Observers stand around the 8.9 metre humpback whale, washed up on Ashburton's Wakanui beach.
© Department of Conservation
Observers stand around the 8.9 metre humpback whale, washed up on Ashburton's Wakanui beach.
A humpback whale with missing tail flukes that washed up on Ashburton's Wakanui beach may not have been able to keep up with its pod, experts say.

The 8.9-metre juvenile whale was first spotted in Kaikoura in March.

The whale attracted international media attention earlier this year when it appeared to breach, roll and manoeuvre despite not having an intact tail.

Kaikoura Department of Conservation (DOC) ranger Mike Morrissey said the whale may not have been able to keep up with its pod, although its cause of death was a mystery.

Geraldine DOC biodiversity ranger Steve Harraway said the whale could have died about a week ago before washing ashore.

"We don't know what caused the death as there were no obvious external injuries."

Morrissey said the whale appeared to be healthy and happy in March.
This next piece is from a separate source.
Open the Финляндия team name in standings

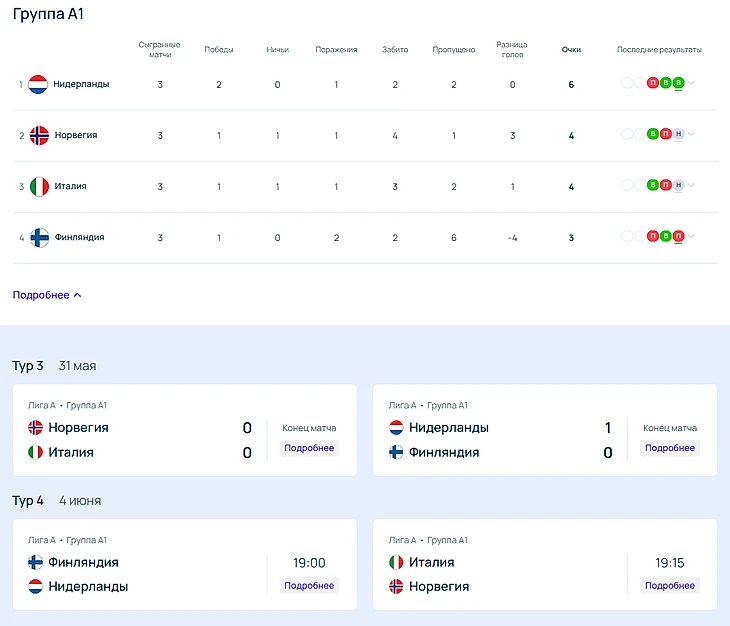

Whales are capable of swimming well without tail flukes.

The whales did not feed around New Zealand at this time of year, rather heading north to feed in the South Pacific.
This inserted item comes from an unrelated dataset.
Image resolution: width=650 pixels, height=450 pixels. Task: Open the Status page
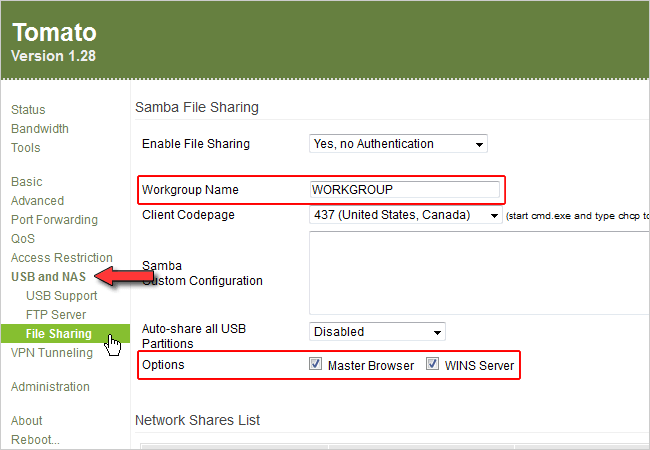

It was strange, Morrissey said, that the whale was found south of its last sighting in Kaikoura.

"Even if it couldn't keep up with the other whales, then its instinct is to carry on.

"A lot of what they learn is from the older animals," Morrissey said.
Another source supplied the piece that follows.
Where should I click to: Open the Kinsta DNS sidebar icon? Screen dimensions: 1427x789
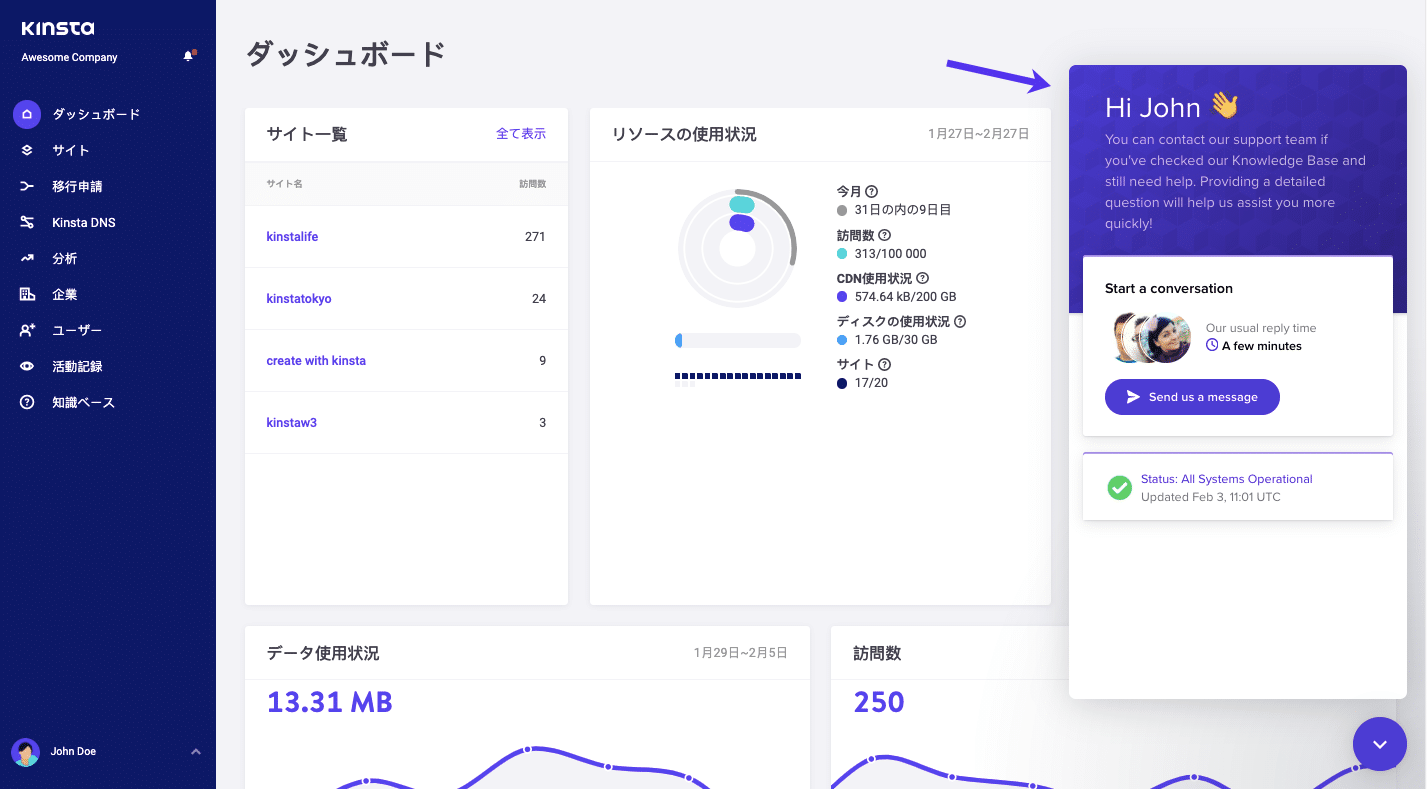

He said it was a shame, and that the distinctive whale would be missed.

"It was one of the whales that you sort of hope will come back."

The whale has been the talk of Ashburton since it was found on Friday.

"There's a lot of people coming to look at it," said Ashburton resident Karen Cudmore. "Everyone was being very respectful, which is good."

The whale could be seen floating near shore - possibly dead - for two days before it arrived on the beach.

"It was a little bit smelly yesterday, but it wasn't nearly as bad as I thought it would be," Cudmore said.

She said it was interesting and educational for local children, as whales were not often spotted near Ashburton.

Local iwi were being spoken to about the recovery of any cultural items.